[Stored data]
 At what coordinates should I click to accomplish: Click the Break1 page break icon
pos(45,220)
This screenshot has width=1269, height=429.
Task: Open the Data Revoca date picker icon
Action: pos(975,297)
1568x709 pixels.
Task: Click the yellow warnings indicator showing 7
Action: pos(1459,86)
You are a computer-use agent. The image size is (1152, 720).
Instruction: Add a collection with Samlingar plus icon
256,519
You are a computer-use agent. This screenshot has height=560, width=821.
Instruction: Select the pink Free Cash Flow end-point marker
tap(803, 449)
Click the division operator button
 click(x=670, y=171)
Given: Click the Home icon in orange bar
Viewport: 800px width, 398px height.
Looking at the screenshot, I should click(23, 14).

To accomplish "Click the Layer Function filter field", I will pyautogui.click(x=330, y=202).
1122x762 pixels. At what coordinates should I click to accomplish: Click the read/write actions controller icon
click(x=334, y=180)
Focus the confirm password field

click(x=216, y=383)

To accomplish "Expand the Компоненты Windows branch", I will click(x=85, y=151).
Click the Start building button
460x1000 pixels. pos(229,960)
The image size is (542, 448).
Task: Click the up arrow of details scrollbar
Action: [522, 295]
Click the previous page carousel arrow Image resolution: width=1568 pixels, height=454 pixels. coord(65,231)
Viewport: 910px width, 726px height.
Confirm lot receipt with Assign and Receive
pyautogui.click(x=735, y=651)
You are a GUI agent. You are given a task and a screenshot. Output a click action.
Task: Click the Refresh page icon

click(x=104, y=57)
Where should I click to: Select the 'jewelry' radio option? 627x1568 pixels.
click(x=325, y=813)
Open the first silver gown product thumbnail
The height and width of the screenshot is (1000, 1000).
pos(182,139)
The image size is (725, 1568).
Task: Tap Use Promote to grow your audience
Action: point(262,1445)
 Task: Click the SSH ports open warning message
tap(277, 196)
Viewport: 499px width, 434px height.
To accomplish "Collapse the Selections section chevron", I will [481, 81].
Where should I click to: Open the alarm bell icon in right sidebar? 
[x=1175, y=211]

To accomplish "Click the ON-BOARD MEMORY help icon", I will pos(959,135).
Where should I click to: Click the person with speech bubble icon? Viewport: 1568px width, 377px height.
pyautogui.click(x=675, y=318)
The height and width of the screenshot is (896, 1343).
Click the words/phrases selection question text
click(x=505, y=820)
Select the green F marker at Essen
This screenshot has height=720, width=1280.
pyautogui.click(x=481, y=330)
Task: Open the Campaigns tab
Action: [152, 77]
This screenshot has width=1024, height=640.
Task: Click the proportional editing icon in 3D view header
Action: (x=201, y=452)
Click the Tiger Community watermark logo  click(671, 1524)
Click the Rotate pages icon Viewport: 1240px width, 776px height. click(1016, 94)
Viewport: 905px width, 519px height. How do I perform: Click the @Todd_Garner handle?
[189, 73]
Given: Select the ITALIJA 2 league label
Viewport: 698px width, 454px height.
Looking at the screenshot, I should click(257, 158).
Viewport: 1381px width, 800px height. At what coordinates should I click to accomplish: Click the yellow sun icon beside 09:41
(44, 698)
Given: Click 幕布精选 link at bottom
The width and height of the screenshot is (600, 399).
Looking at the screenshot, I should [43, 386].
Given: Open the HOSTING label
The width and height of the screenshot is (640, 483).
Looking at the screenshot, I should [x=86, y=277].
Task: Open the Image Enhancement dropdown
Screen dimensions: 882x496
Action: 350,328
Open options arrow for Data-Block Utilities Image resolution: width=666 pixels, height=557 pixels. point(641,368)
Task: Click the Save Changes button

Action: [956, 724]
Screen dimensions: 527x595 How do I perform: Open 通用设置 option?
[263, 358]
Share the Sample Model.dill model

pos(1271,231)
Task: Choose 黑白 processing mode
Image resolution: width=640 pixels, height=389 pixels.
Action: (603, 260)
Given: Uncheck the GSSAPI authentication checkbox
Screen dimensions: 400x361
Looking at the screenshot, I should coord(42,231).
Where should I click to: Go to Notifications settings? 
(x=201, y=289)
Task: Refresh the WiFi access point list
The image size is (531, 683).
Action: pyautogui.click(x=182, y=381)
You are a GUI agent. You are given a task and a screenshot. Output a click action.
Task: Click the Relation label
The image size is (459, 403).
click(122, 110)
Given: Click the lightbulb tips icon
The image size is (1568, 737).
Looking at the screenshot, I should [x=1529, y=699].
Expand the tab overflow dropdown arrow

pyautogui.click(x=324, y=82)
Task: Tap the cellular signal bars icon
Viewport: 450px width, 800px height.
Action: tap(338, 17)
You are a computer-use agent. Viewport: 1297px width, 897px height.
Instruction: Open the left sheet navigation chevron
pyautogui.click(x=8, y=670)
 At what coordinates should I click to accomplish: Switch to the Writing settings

What is required :: Report every line above that has the string "computer" in it.

Output for this exercise ::
You are a computer-use agent. The image size is (1152, 720).
You are a computer-use agent. This screenshot has height=560, width=821.
You are a computer-use agent. Viewport: 1297px width, 897px height.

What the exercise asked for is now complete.